Requirement
Copy the lines below word for word, from the line containing "I want to click" through the end of the lines, and leave out the pictures.

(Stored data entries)
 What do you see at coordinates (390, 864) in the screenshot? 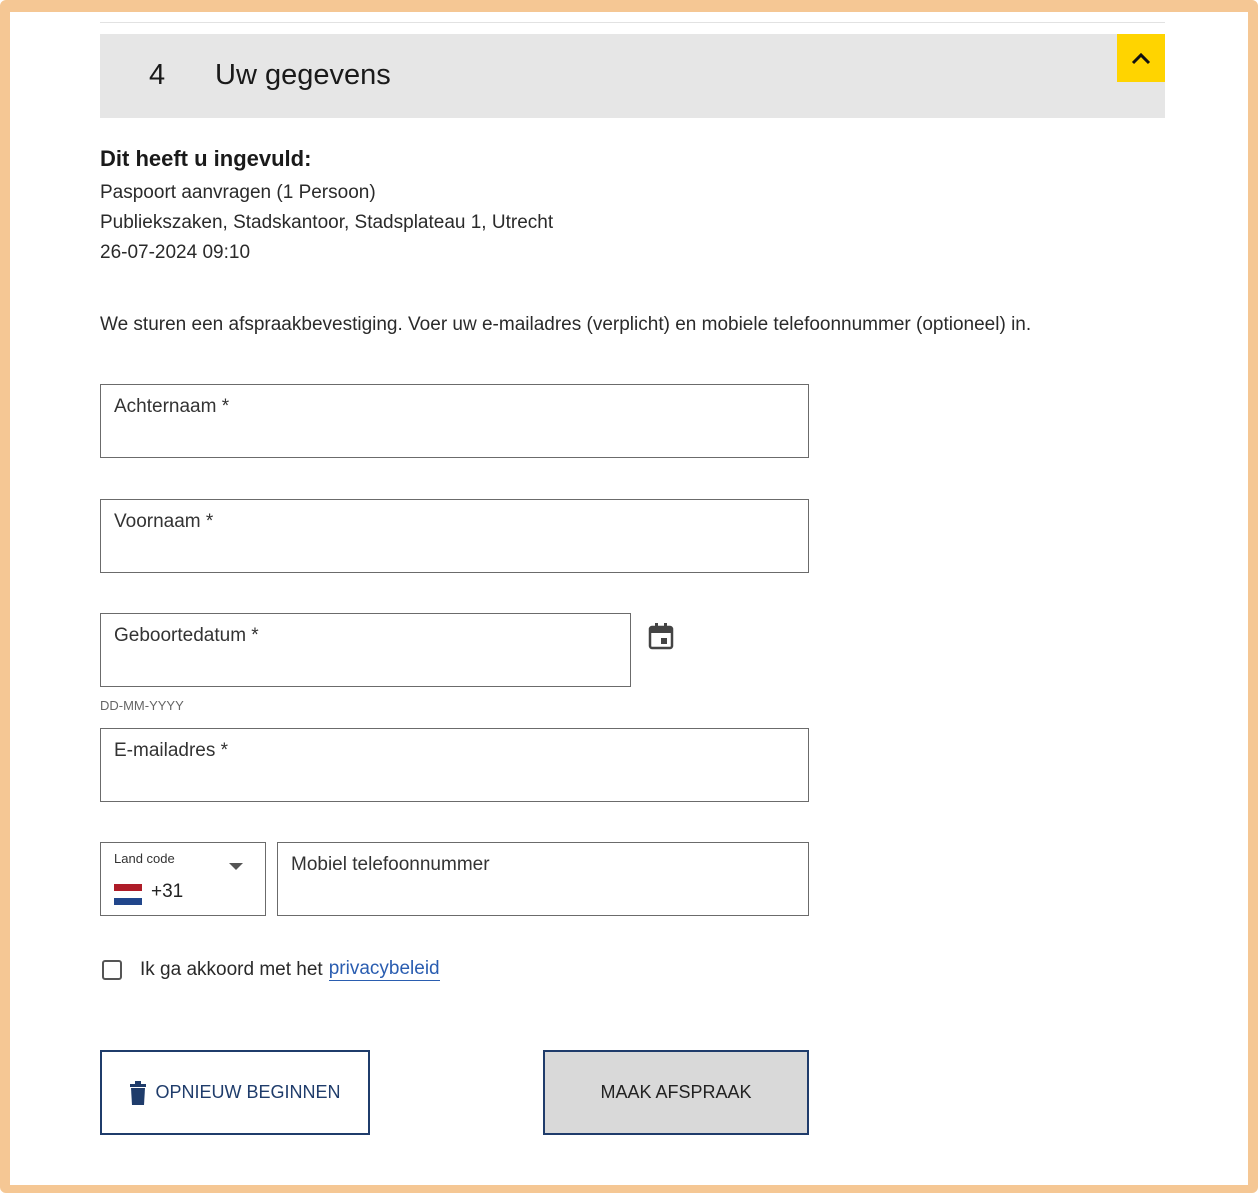
I see `phone-label: Mobiel telefoonnummer` at bounding box center [390, 864].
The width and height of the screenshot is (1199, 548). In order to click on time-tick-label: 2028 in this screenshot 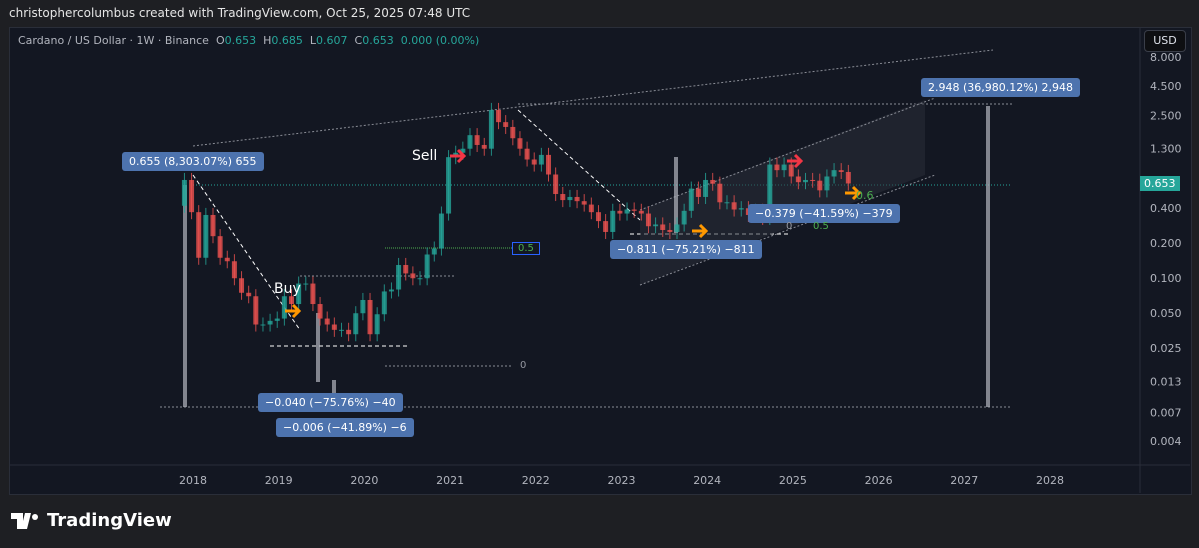, I will do `click(1050, 480)`.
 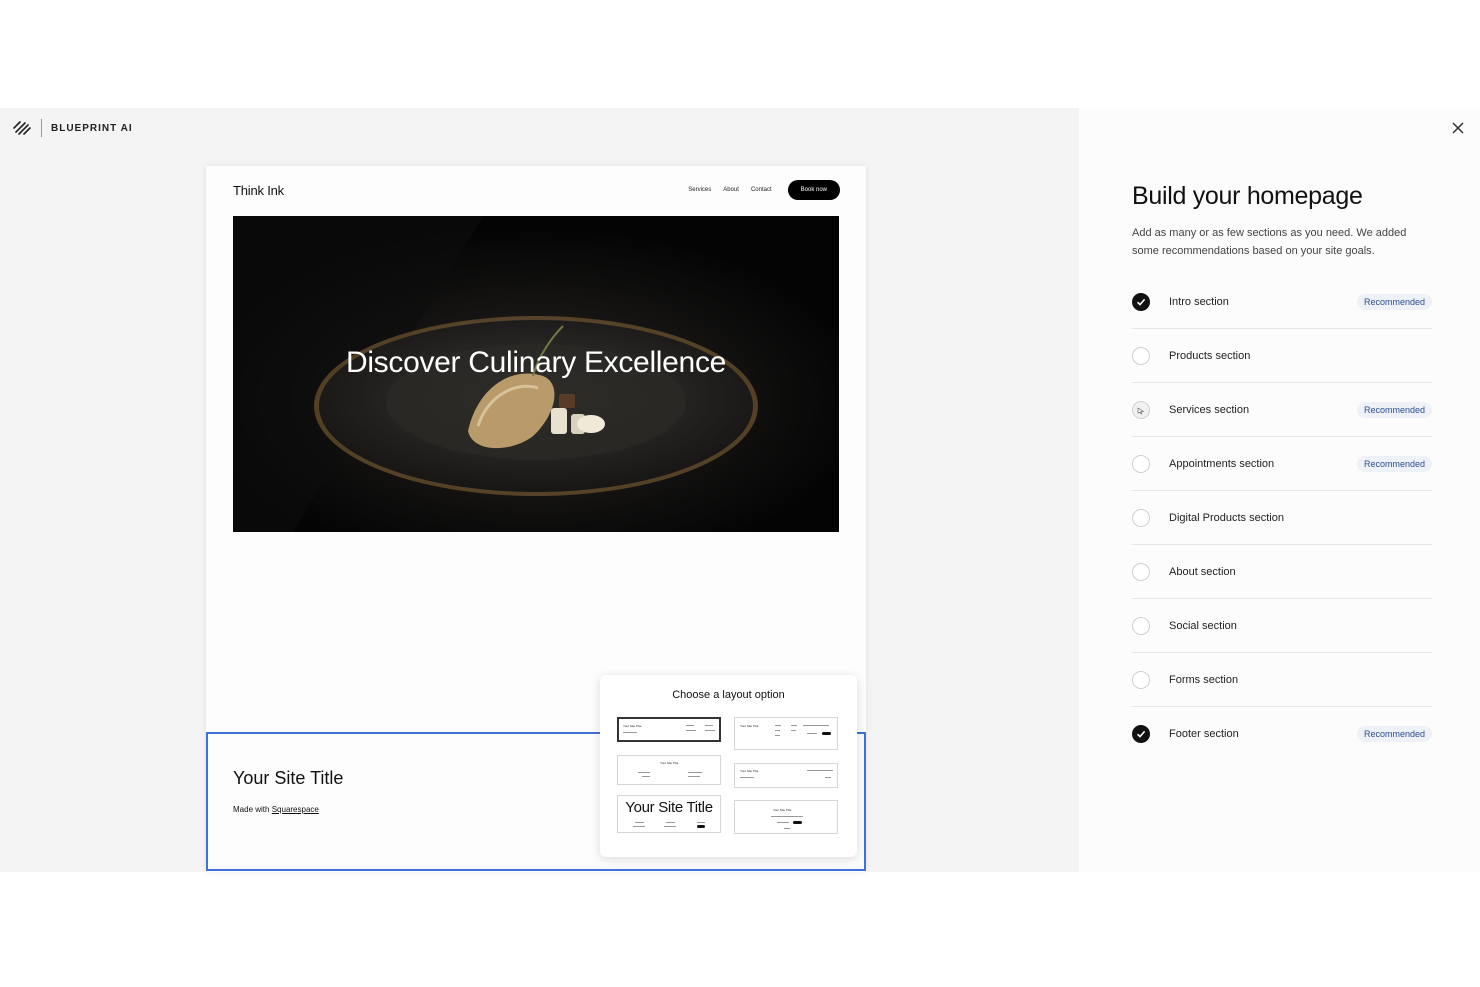 I want to click on layout-option-3: Your Site Title, so click(x=669, y=770).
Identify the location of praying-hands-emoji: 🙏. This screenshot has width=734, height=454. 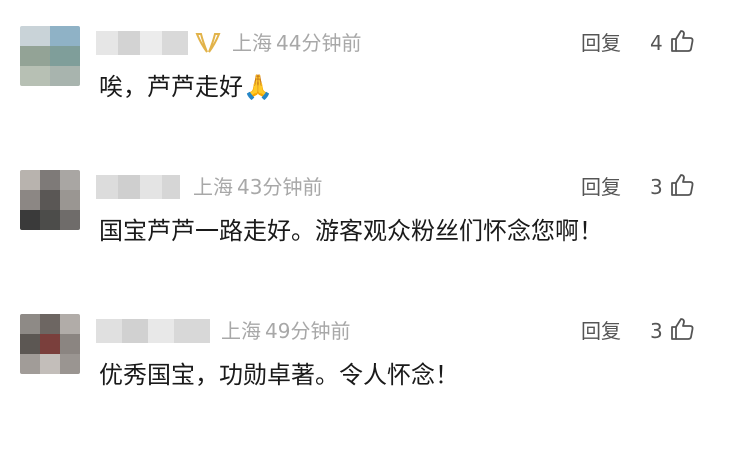
(258, 87).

Response to this exercise
  I want to click on layout-option-3: Your Site Title, so click(x=669, y=770).
Identify the location of praying-hands-emoji: 🙏. This screenshot has width=734, height=454. 
(258, 87).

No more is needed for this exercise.